Aaron Cross remembered the explosion like a memory burned into glass. The heat, the noise, the blinding white light—he had expected pain, screaming, and finality. Instead, there was silence. A void that stretched endlessly, hollow and indifferent. In that emptiness, he had expected peace. A final release.

He had been wrong.

When he opened his eyes again, the first thing he felt was blood—his blood, yet not. Warm, thick, alive, coiling inside him as if waiting to be released. He flexed his fingers, and the veins in his arms shifted subtly, obeying him, whispering promise, hunger, and chaos.

"Fantastic," he muttered, voice raw and sarcastic. "Dead once, now reborn. Great. Really great."
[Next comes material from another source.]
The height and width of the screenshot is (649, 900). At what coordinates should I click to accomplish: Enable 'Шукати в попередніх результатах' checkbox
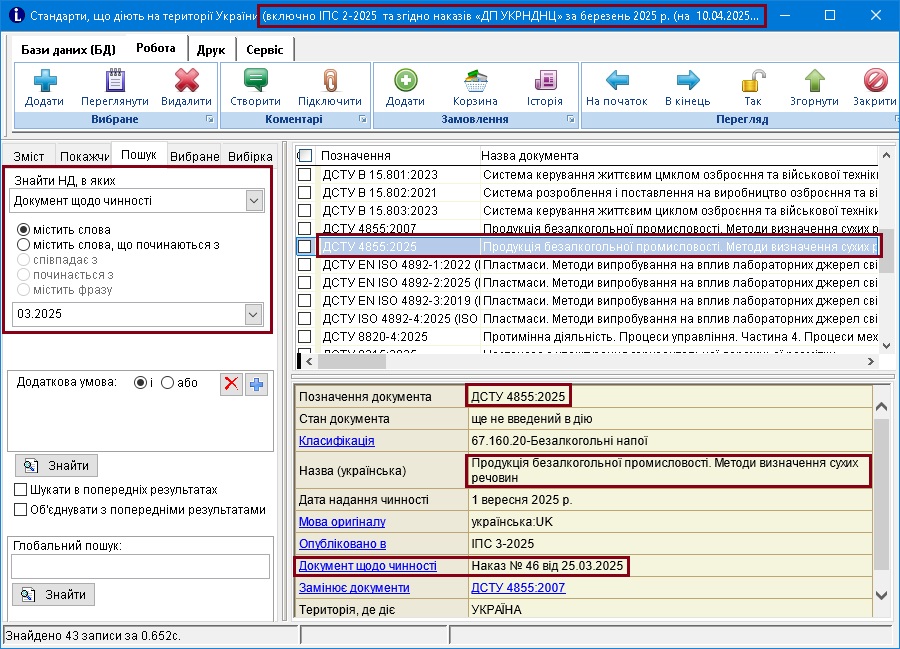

The room was sterile. White walls, a metal table, faint hums from unseen machinery. A hovering interface pulsed faintly in front of him.

[SYSTEM ONLINE]

[USER: AARON CROSS]

[STATUS: REINCARNATED]

[OBJECTIVE: AVENGE YOUNG SISTER]

Aaron raised an eyebrow. "Reincarnated to kill people? Classic."

[POWER ACQUIRED: BLOOD MANIPULATION]

[ABILITY LEVEL: INITIATE]

[NOTES: YOUR BLOOD IS YOUR WEAPON, YOUR ARMOR, AND YOUR ART.]

He flexed his hand experimentally. A thin crimson thread arced into the air from his fingertip, twisting, almost sentient. A flick of his wrist, and it cut a perfect line across the table, leaving no stain. He smirked.

"This is… kind of fun," he said softly, voice low, tinged with amusement. "Finally, something worth waking up for."

The system chimed again.

[MISSION INITIATED: AVENGE ALICE]

[TARGET: UNKNOWN]

Aaron crossed his arms, leaning back. Curiosity simmered where grief might have been. The world had taken everything once. Now, it owed him amusement.

"Fine," he murmured. "Let's see how broken this world really is."

The city greeted him like a predator. Neon lights reflected in rain-soaked streets, painting fractured colors on asphalt slick with water and oil. Engines roared, sirens screamed in the distance, and somewhere, a building groaned as fire climbed its walls.

Aaron walked casually, bored, hands in pockets, eyes scanning the chaos. Civilians pushed past each other, faces pale, eyes wide. Children clung to mothers, street vendors abandoned carts mid-step. Not one of them looked at him. They were too busy running from their own panic.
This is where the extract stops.